In an interview with Ray Dalio, the founder of Bridgewater Associates, recorded on May 9 and published on May 19, Grantham compared the current environment to past bubbles and warned of similar consequences.

“This is the real McCoy,” said Grantham, who called the dotcom bust and crash of 2008. “It seems to be happening pretty close to 2000.”

Grantham listed the qualities he uses to define bubbles: “almost hysterical behaviour, really weird over-optimism”; rapid price appreciation; and blue chip stocks rise while “risky” stocks fall. He said this was evident in the S&P 500 rising 25% more than the Russell 2000, a small-cap index. He also pointed to the over-optimism that was evident in the movement of meme stocks, bitcoin and hedge funds like Cathie Woods’ ARKK, which have suffered considerable losses since their peaks.

Now it is the turn of the S&P 500.

“I think the declines will be very substantial,” he said.

On CNBC on Thursday, Grantham was more specific, saying the sell-off was only halfway over, meaning he thinks a 40% drop for the index is expected before all is said and done. If that scenario materializes, the S&P 500 would fall to 2,875. It closed near 3,869 on Friday.

He also said a 1970s-style stagflation environment is likely and the United States will enter a recession shortly.

Grantham’s views in context

Grantham’s views for the coming months are among some of the most dovish on Wall Street.

The most bearish strategist

major banks

Morgan Stanley’s Mike Wilson has an S&P 500 price target of 3,900 for the next 12 months.

But in the short term, Wilson sees more pain ahead. He said in an early May note that “this bear market rally is far from complete” and the index could fall as low as 3,460.

And in a May 10 note, Wilson said: “3900 implies we expect to overshoot our short-term downside target before returning to 3900 next spring.”

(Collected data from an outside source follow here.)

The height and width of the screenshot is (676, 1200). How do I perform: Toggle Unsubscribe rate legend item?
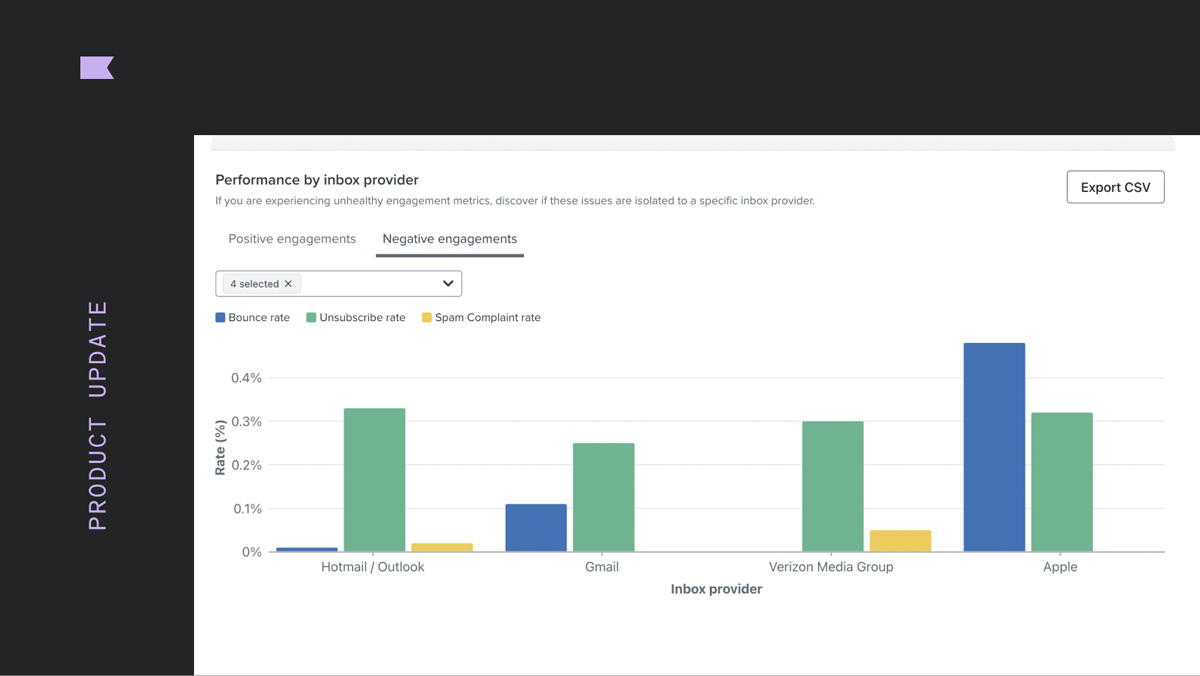pos(356,318)

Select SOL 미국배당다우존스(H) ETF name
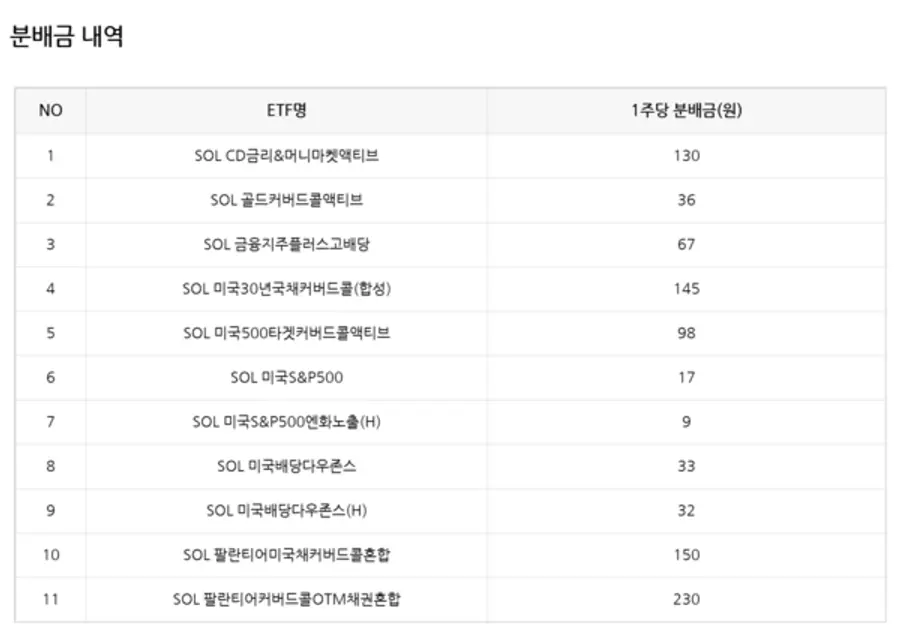(286, 510)
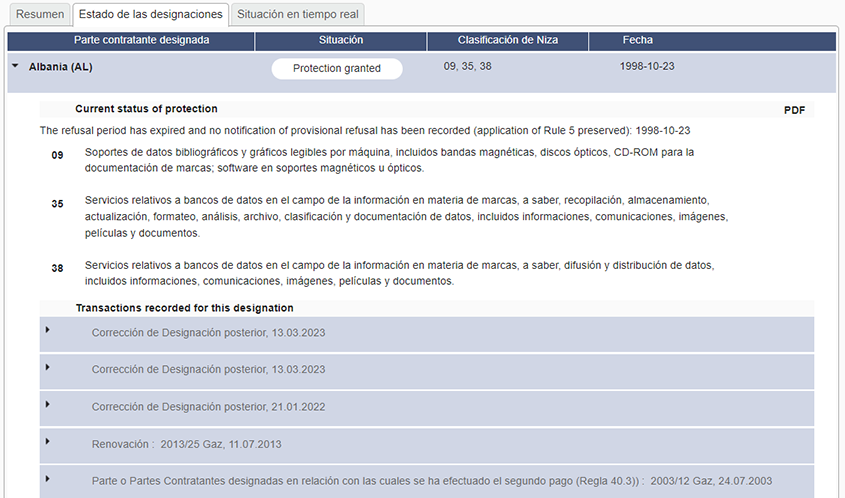Screen dimensions: 845x498
Task: Collapse the Albania (AL) row arrow
Action: click(x=15, y=67)
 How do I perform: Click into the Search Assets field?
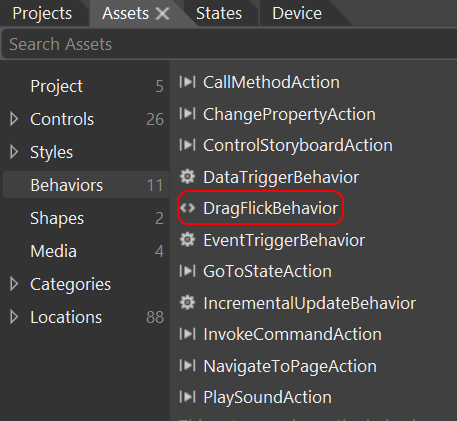(x=229, y=44)
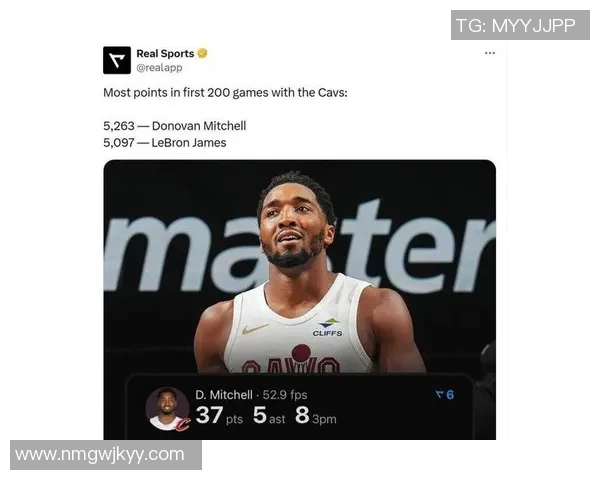
Task: Click the CLIFFS sponsor logo on jersey
Action: (x=328, y=328)
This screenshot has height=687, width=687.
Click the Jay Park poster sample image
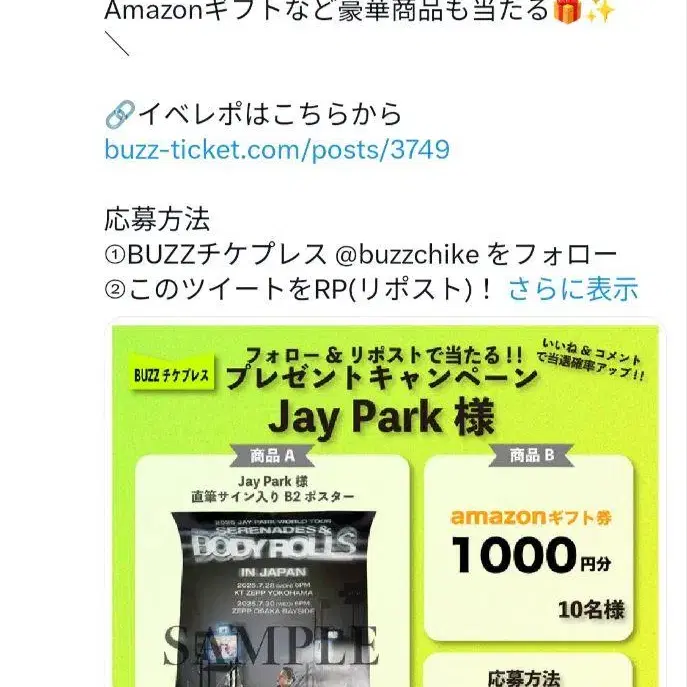[272, 599]
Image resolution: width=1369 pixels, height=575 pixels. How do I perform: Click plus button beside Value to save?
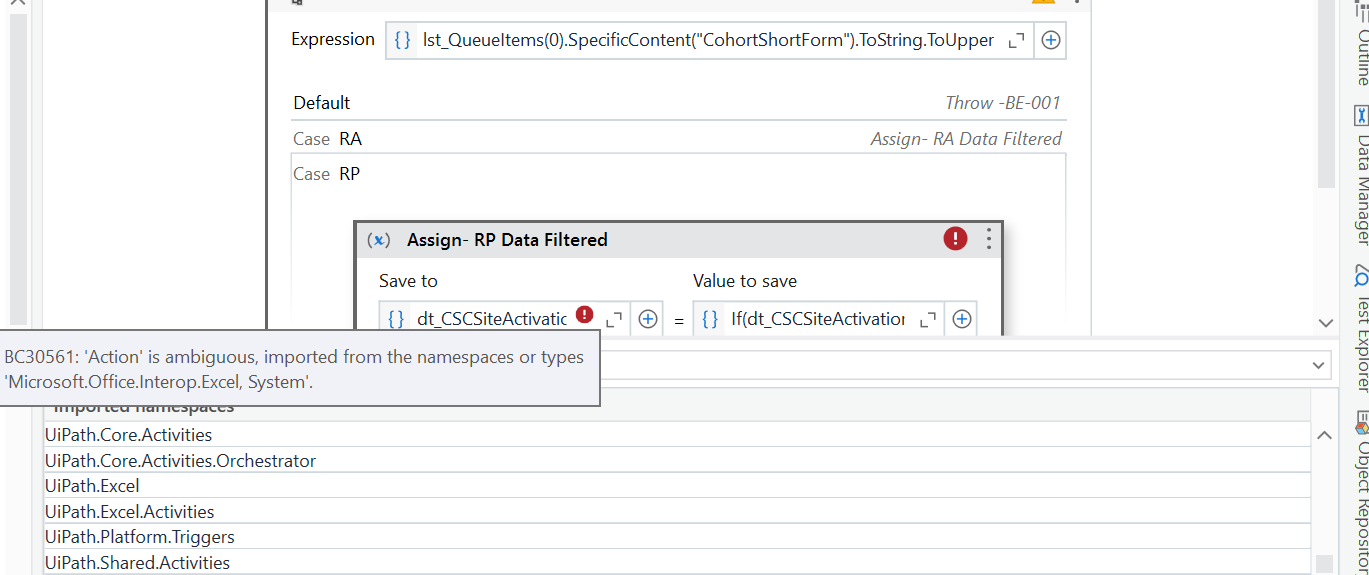[961, 319]
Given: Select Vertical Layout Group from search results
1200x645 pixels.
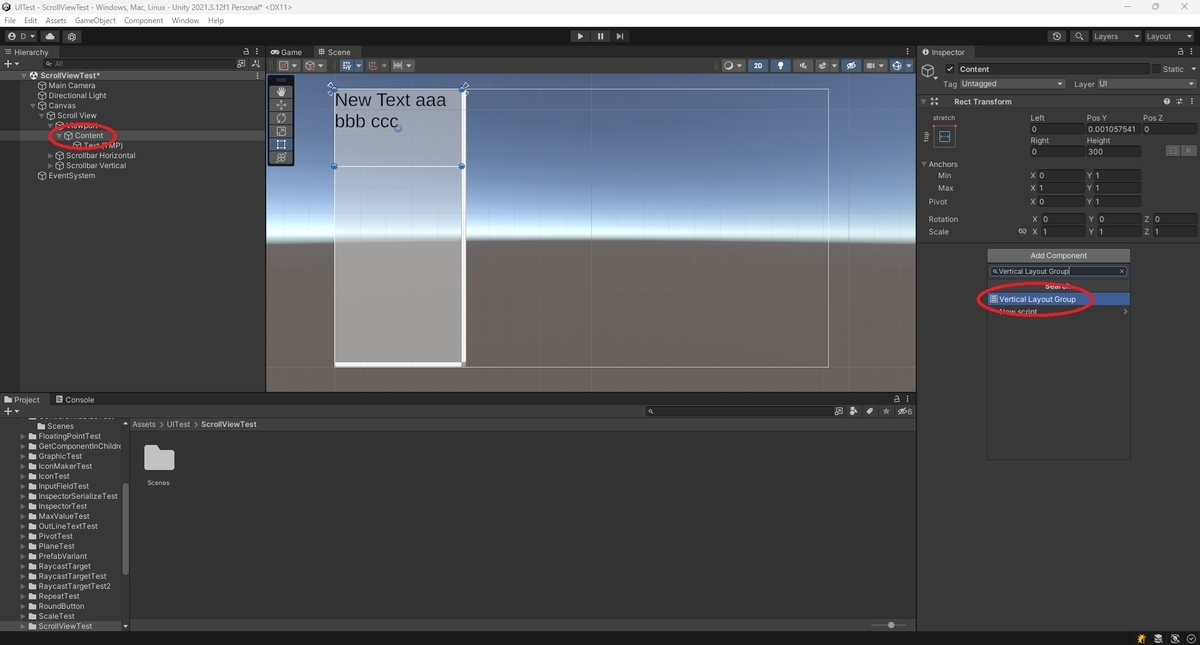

This week, Guggenheim Partners global CIO Scott Minerd also told MarketWatch that the S&P 500 could drop 45% from January highs.

Others have turned increasingly bearish in recent months as tighter monetary policy is expected to have a negative impact on economic growth and corporate profits.

Goldman Sachs chief US equity strategist David Kostin has cut his price target on the S&P 500 three times this year, from 4,900 to 4,700 to 4,300 as of this week. if a


materialize in the next year, which Goldman says there is a 35% chance of happening, Kostin said the index would fall to 3600.

Some are more long-term bearish, including Deutsche Bank, which said in April it expected a recession by the end of 2023 with a 20% drop in the S&P 500 preceding it. Meanwhile, Credit Suisse equity chief Jonathan Golub said he expects a recession in early 2024.

But overall, a recession is not the base case for most of Wall Street, and a plurality of strategists still have bullish price targets for 2022. The most bullish include Oppenheimer’s John Stoltzfus with a 5,330 price target and Bank’s Deutsche Binky Chadha (despite its 2023 recession call) with a price target of 5250.

The median on Wall Street is 4,800, which is a 24% increase from current levels.

The market situation is developing rapidly, making it difficult to determine the future of the stock. In the last four months alone, the macroeconomic outlook has changed dramatically.

Inflation has started to moderate, going from 8.5% to 8.3% in April. Still, it remains well above the Fed’s long-term target of 2%.

If the central bank continues its tightening spree, Grantham could be right and there could be more pain to come.